## [抜粋テキスト]
-------

株式会社ロングアイランド 接遇マナーインストラクター伊藤 純子

仕事でホテルを利用することが多いのですが、できればきれいで応対の気持ちの良いホテルに泊まりたいと思うのは私だけではないと思います。
先日、都内でオープンしたばかりのホテルをネットで見つけました。立地条件もよく、おしゃれでオープン記念のため料金も都内としてはリーズナブルで、仕事にも都合がよかったので、何泊も連続して利用することになりました。
オープンしてわずか2週間ほどしたころに泊まったときには、慣れないものの、笑顔で元気良く対応しているスタッフや大変丁寧な支配人かオーナーのような方の姿が目に付きました。それから何回か宿泊しました。
関西から移動して夜遅くに入ることもあるのですが、フロントのスタッフはいつも“いらっしゃいませ”。チェックインを済ませた後は“どうぞごゆっくり”という言葉です。毎回「当ホテルのシステムは…」と同じ説明が始まります。部屋に荷物を置いてから再び外出するときには、チラッと見て何も言いません。帰ってくるときもチラッと見て何も言わず、再び目線を伏せてしまいました。
もっと安いホテルでも何泊も泊まるとさすがに顔を覚えていてくれ、仕事から戻ってくると「お帰りなさいませ」。再び出かけるときには「いってらっしゃいませ」。夜遅く帰って部屋に向かう際には「ごゆっくりおやすみ下さい」など、その相手や状況にあわせた挨拶なり言葉が返ってくるものです。まだ慣れないのかもしれない…。な~んて寛大な気持ちで見ていたものの、3ヵ月が経っても一向に変わる気配がありません。

-------

## [タスク指示]
抜粋テキストで、筆者が笑顔で元気良く対応するスタッフの姿に気づいて泊まったのは、ホテルのオープンからどれほど経ったころか。 レコードは抜粋テキストとは別の出典から採録したものである。

-------

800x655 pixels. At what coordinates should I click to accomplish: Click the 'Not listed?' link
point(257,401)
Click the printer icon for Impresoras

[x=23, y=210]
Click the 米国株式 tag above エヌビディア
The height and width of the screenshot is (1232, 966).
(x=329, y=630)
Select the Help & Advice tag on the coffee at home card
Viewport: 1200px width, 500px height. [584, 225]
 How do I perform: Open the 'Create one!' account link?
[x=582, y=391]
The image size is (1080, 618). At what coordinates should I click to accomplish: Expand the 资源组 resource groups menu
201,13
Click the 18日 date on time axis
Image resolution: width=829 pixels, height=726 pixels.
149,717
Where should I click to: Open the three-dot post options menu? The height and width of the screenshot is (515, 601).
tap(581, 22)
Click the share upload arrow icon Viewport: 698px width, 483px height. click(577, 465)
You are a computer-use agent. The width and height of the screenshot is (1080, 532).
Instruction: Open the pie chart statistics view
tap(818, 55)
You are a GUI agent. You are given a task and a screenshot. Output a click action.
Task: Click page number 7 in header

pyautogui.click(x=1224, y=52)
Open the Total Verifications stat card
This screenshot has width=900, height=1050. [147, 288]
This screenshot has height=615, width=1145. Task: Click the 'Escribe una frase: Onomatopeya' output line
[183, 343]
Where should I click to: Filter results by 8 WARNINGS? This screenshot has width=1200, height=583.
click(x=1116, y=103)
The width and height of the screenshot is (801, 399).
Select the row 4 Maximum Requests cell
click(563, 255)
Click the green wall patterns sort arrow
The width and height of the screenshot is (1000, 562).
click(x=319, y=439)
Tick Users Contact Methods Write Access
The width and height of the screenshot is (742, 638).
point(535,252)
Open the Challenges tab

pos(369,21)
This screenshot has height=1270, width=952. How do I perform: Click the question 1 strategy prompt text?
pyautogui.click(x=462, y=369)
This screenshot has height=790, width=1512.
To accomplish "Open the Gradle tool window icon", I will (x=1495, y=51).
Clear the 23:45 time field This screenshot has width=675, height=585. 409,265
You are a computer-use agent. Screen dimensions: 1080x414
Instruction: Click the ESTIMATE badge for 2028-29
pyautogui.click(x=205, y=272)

-------

## [タスク結果]
オープンしてわずか2週間ほどしたころ。